Friday, January 15, 2010

Haiti

The other day while in the field with the lovely R. (not to be confused with the teenage R.), we started playing the game, “name three things you’d be willing to do with [name a coworker] that don’t involve drinking”. The point being that there are people in the world that are distinctly more pleasant to be around while medicated.

But it morphed into a rather fun game of identifying peoples’ quirks that wasn’t nearly as unkind as it sounds, and it distracted R. from how annoyed she gets when I use the navigator on my phone rather than rely on her. She always brings up the point that perhaps I should look at the fact that I get along best with electronic devices and don’t mind outsourcing one of her important roles to a gadget, right in front of her, for goddsakes, which gives me a chance to say, “well, if you would say things like, ‘prepare to turn right in point two miles,’ rather than ‘Oh, I think that was it’, maybe I’d turn off the phone.”

We were also distracting ourselves from the whole sad situation in Haiti, which, to tell the truth, I can hardly learn about because it is incomprehensibly grim. I try to imagine what it would be like to suddenly have your neighborhood be a pile of debris, with your loved ones under the pile, and can’t. I think about it for seconds at a time, my brain like a little kid playing hide and seek: hands over eyes, peeking through cracks in my fingers before quickly trying to shut it out again. I am not proud of that.

I do know that I can send $10 to the relief efforts simply by texting “Haiti” to the number 90999, and Huffington Post has put together a list of vetted places to donate. I can do that, at least.

But I can’t listen to the personal stories, or the pleas for help. I just can’t. I bet you can’t either. You sit, trapped in your vehicle, driving, hearing someone with a gorgeous lilting island accent begging for help, or sobbing. I turn the radio off.

I can listen to the engineers discuss the situation, though, because it’s more clinical and not so personal. But when they talk, it reminds me of how close to going off on a rant about landuse regulation I am at any given moment.

The rant, which some of you have heard before, is, in it’s abbreviated form, this: people in this country have become accustomed to the fact that we don’t normally suffer much from huge natural disasters. We have emergency planning, and rules, and the Uniform Building Code, and so on, so that even if we had a shallow 7.0 magnitude earthquake that shook for a minute, we wouldn’t have anywhere near that level of devastation.

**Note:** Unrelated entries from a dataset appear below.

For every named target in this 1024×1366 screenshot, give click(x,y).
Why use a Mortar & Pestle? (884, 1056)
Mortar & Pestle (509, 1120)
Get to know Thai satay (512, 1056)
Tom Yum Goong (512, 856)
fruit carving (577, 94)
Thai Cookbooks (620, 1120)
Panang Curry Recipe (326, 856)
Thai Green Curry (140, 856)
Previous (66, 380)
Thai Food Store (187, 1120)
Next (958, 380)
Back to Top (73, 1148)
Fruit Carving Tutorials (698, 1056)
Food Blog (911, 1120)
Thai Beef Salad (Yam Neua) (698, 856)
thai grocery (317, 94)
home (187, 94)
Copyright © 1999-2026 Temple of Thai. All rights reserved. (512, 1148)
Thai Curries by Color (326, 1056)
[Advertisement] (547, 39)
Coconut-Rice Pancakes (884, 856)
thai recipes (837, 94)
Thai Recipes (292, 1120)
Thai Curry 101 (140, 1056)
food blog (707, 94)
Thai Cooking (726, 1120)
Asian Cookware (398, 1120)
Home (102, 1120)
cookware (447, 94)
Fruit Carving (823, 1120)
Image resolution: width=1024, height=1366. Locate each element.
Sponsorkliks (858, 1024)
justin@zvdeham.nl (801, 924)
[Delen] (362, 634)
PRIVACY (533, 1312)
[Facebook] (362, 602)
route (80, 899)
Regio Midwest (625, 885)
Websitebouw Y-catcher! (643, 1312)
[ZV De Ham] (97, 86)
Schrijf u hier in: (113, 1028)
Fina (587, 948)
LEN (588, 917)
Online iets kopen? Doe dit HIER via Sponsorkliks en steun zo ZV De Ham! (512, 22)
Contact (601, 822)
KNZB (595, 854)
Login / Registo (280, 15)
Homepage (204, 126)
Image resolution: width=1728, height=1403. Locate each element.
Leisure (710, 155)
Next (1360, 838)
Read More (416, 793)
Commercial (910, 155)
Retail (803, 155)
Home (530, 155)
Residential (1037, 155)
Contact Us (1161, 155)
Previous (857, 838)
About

But day after day, people kick and scream and get really nasty because they have to obey the zoning code, or pay for permit review. Grr, I could go on and on, and maybe another day I will, but I just wanted to connect the dots, which I know, has been the trendiest of actions these days, the government is all about wishing they could connect the dots, so here are some dots: Haiti has no building code at all. The country is among the most deforested countries in the world. The earthquake was way more devastating because of those factors.

So my wish for us is that we will be a little more thankful, and a little less nasty in the face of regulation. It’s a small price to pay to avoid the possibility of standing near a pile of rubble listening to the sounds of our buried children slowly expiring.

2 comments:

  1. Hey,the last line was brilliant! You are now my favorite living columnist... I do, however, still prefer dead ones because they never seem to point out my faults.